L’Inter show chiude con la manita
Young, Eriksen, Lautaro, Perisic e Lukaku: cinque gol a una tenera Udinese
Quota 91... e 89 Antonio Conte ha superato i 90 punti e l’attacco conclude a 89 reti
L’Inter chiude in gloria. Sommerge di gol l’Udinese – che in gennaio al Friuli l’aveva costretta allo 0-0 - e può dire di aver battuto tutte le altre 19 squadre di Serie A, almeno una volta tra andata e ritorno. La dimostrazione di uno strapotere. Antonio Conte supera quota 90 punti, chiude a 91. L’Inter può fregiarsi del titolo di miglior difesa, appena 35 gol subiti, e finisce con 89 reti segnate, terzo miglior attacco nella storia nerazzurra in Serie A, dopo il 1950-51 (107)e il 1949-50 (99). Numeri importanti. La partita di ieri è stata un “divertissement”, la cornice perfetta per la festa scudetto dentro e fuori San Siro, anche se a celebrazioni finite striscia un sottile malessere.
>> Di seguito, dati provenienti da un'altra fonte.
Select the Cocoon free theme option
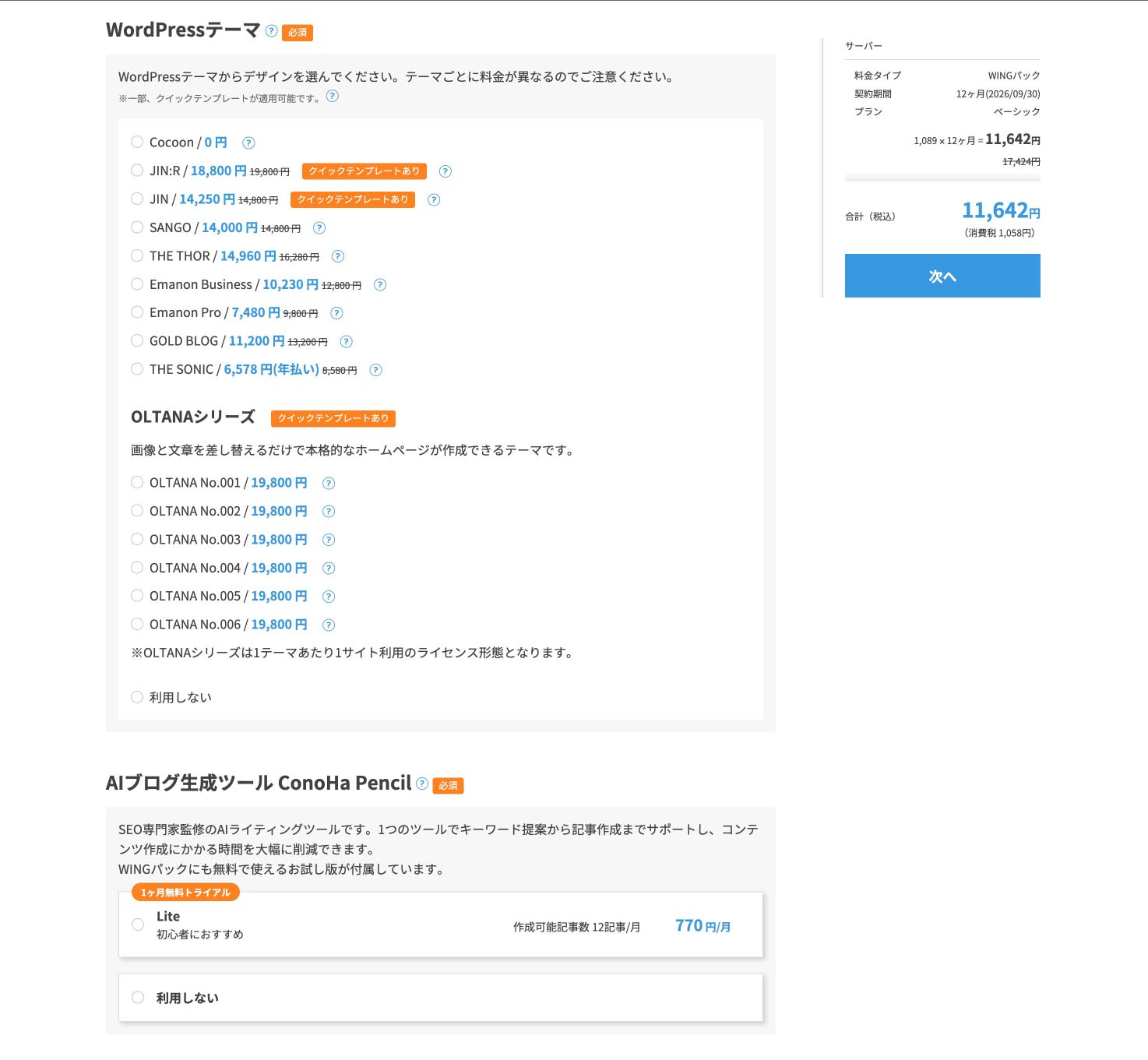This screenshot has height=1060, width=1148. tap(137, 142)
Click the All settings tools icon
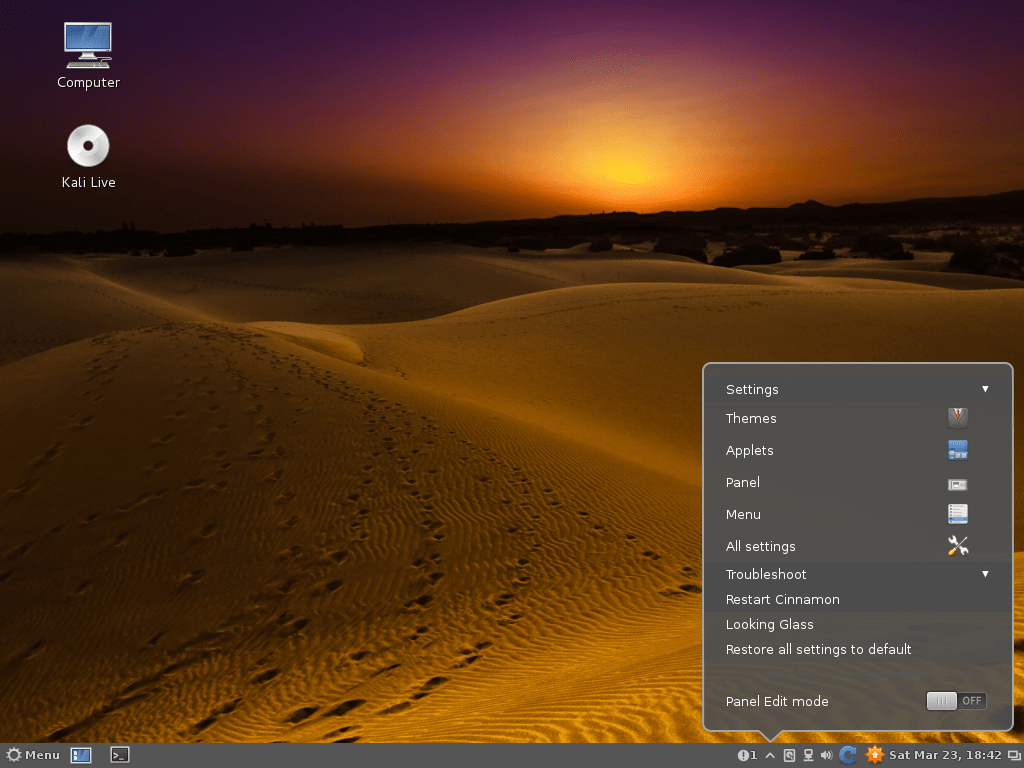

Nella domenica dell’apogeo, ci si chiede che cosa deciderà Conte tra oggi e domani, quando incontrerà Steven Zhang. Sarebbe un peccato interrompere quest’Inter.
Tutto facile
L’Udinese si è calata in pace dentro San Siro. Linee allentate, mentalità vacanziera. Soltanto Becao se l’è presa a cuore e ha battagliato con Lautaro in duelli cattivi, anzi stonati visto il clima gaudente. Young ha sbloccato lo 0-0 dopo un triangolo con Lautaro “sporcato” da Bonifazi. Eriksen - subentrato a
“cristallo di Boemia” Sensi, fuori per l’ennesimo infortunio muscolare – ha raddoppiato su punizione grazie a una barriera compiacente, apertasi tra Okaka e Becao. Due a zero all’intervallo e ripresa luna park. Lautaro ha segnato su rigore, Perisic ha fatto poker con una gran botta, Lukaku ha messo dentro a sua insaputa su una carambola del palo. Eriksen, impietosito, ha colpito il pallone con un braccio “alto” in area e Pereyra ha trasformato il relativo penalty arrivato via video.
Niente di nuovo
La partita non ha detto nulla che già non si sapesse. L’Inter viaggia su strade conosciute e sicure, con le aperture sulle fasce e le ripartenze, alte o basse che siano. Anche ieri, in una gara di dominio assoluto, ha lasciato agli avversari il primato del possesso palla e ha tenuto un baricentro medio molto basso. L’Inter è come un’onda che viene e che va, si ritrae e riparte. Il “contismo” ha attecchito nella mente di tutti i giocatori, ogni pallone è vitale. Casomai c’è da interrogarsi sugli interpreti. Per esempio, dopo ieri ci sembra abbastanza chiaro come Pinamonti non possa andare oltre il ruolo di quarta punta, a essere benevoli. Bisognerebbe parcheggiarlo altrove nella speranza di farlo sbocciare, e un altro attaccante andrebbe acquistato. Poi Young, in partenza per fine contratto. Ha quasi 36 anni ed è logico lasciarlo libero, ma varrebbe forse la pena di proporgli un’altra stagione, non fosse altro che per l’esperienza internazionale. C’è una Champions da riaffrontare e non sappiamo quanto Dimarco, possibile nuova entrata nella batteria degli esterni, sia competitivo fuori dai confini nazionali. L’Inter sarà costretta a un mercato “francescano”, senza sciali né lussi. Il primo passo sarà decisivo: Conte o non Conte, questo è il problema. Se l’allenatore accettasse di rimanere, impianto e mentalità non verrebbero smantellati, e l’Inter squadra resisterebbe alla crisi finanziaria dell’Inter società.